El incidentaloma suprarrenal, un tumor de dicha glándula descubierto por razones independientes de la sospecha de enfermedad adrenal, constituye un problema clínico frecuente. Aunque en la mayoría de los casos son benignos y no hiperfuncionantes, es importante identificar oportunamente la minoría de lesiones malignas o hiperfuncionantes de resolución quirúrgica. Si bien han sido diseñadas distintas estrategias de diagnóstico hay controversia alrededor de una serie de cuestiones. En el presente trabajo retrospectivo once (32%) de nuestros 34 pacientes presentaban masas adrenales hiperfuncionantes manifestadas por síndrome de Cushing subclínico en cuatro, feocromocitoma en tres, probable hiperaldosteronismo primario en dos y por hiperplasia adrenal congénita de origen tardío y carcinoma funcionante en los dos restantes. Las características de las imágenes por TAC y/o RM permitieron identificar los adenomas a la vez que decidir la cirugía tanto en dos pacientes con feocromocitomas bioquímicamente no funcionantes como en una paciente con un carcinoma adrenocortical primitivo, este diagnóstico también sugerido por un patrón mixto de hipersecreción de andrógenos y cortisol. En una paciente con síndrome de Cushing subclínico, hipertensa y diabética, ambas comorbilidades fueron resueltas por la cirugía. Los tumores no funcionantes fueron en su mayoría adenomas (87%), hallándose además histoplasmosis, pseudoquiste, hiperplasia suprarrenal idiopática y mielolipoma. Seis de los ocho pacientes operados tenían enfermedad maligna y/o hiperfuncionante. La condición asociada a los incidentalomas suprarrenales significó un amplio espectro de riesgo para los pacientes y reafirma la necesidad de una minuciosa evaluación clínica, bioquímica y de las imágenes a fin de adoptar conductas adecuadas.

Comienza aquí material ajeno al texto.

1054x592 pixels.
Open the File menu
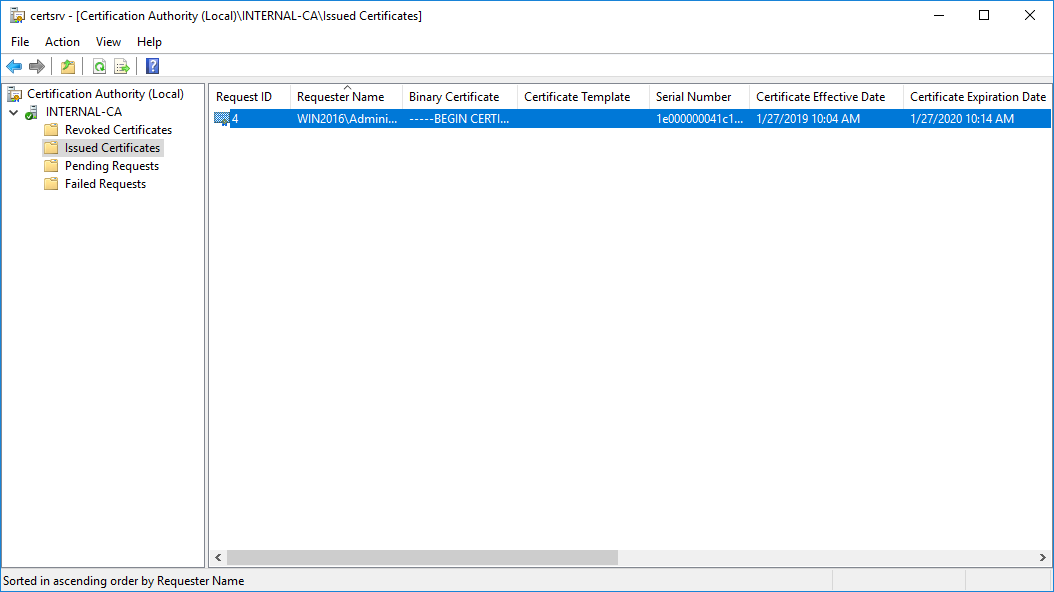[20, 42]
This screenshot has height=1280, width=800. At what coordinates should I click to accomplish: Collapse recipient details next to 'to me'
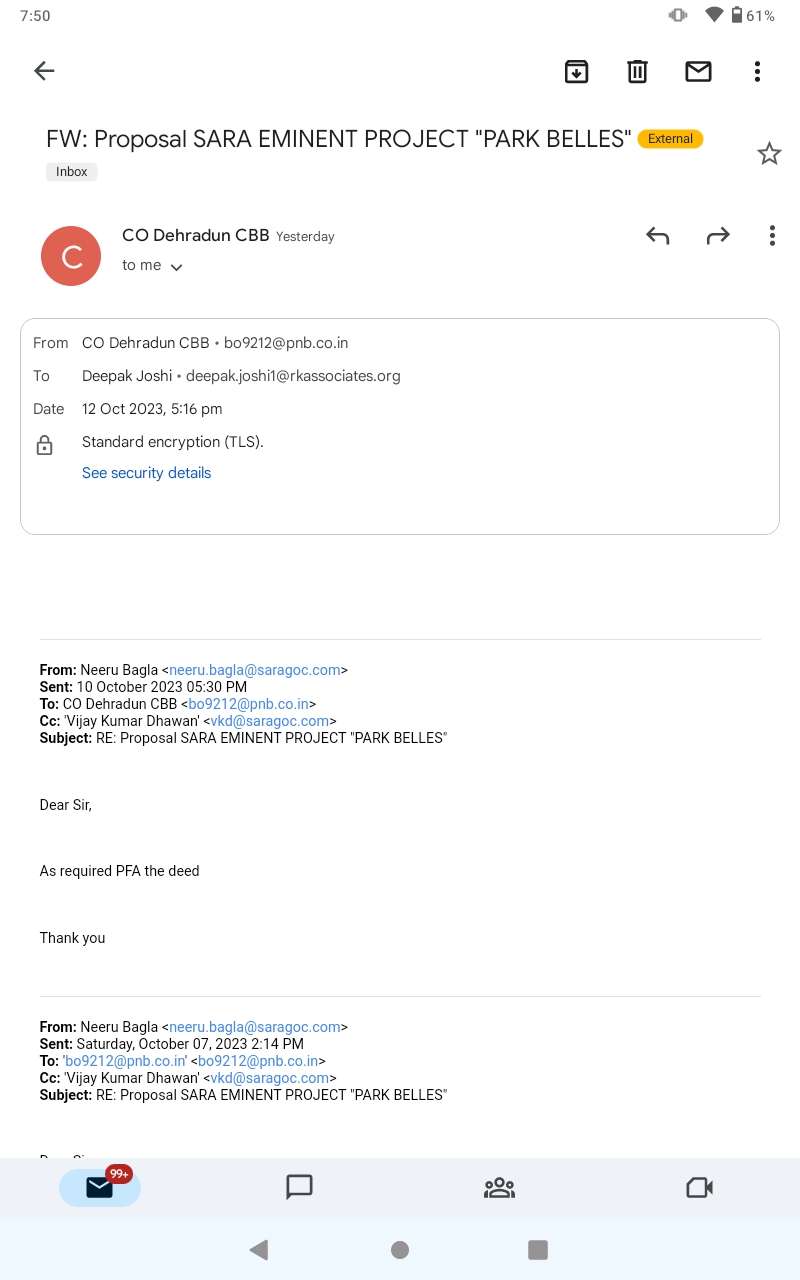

Adrenal incidentaloma, a tumor discovered unexpectedly during imaging performed for non-adrenal related causes, has become a frequent clinical concern. Although in most cases they are benign and hormonally nonfunctioning, it is important to appropriately identify those few cases of malignant or hyperfunctioning lesions of surgical resolution. Although several proposals for an optimal diagnostic strategy have been designed, controversy over a series of questions still persists. In the present retrospective study we analyzed 34 patients with adrenal incidentaloma. Of these, 32% of the patients displayed hyperfunctioning pathologies that included subclinical Cushing's syndrome in four patients, probable primary hyperaldosteronism in two, late onset congenital adrenal hyperplasia in one, adrenocortical carcinoma in one and pheochromocytoma in three. CT and/or MRI permitted the identification of adenomas and were crucial to decide on surgery in two patients with nonfunctioning pheochromocytomas and in a patient carrying a primitive adrenocortical carcinoma, a diagnosis also suggested by a mixed pattern of hypersecretion of androgens and cortisol. In a diabetic and hypertensive patient with subclinical Cushing's syndrome both comorbidities were solved by surgery. Nonfunctioning tumors were mainly adenomas (87%) with individual cases of histoplasmosis, pseudocyst, idiopathic adrenal hyperplasia and mielolipoma. Six of the eight operated patients presented malignant and/or hyperfunctioning tumors. The pathology associated with incidentalomas represents a broad spectrum of risk for patients and reaffirms the necessity for a meticulous clinical, biochemical, and imaging evaluation in order to make appropriate decisions.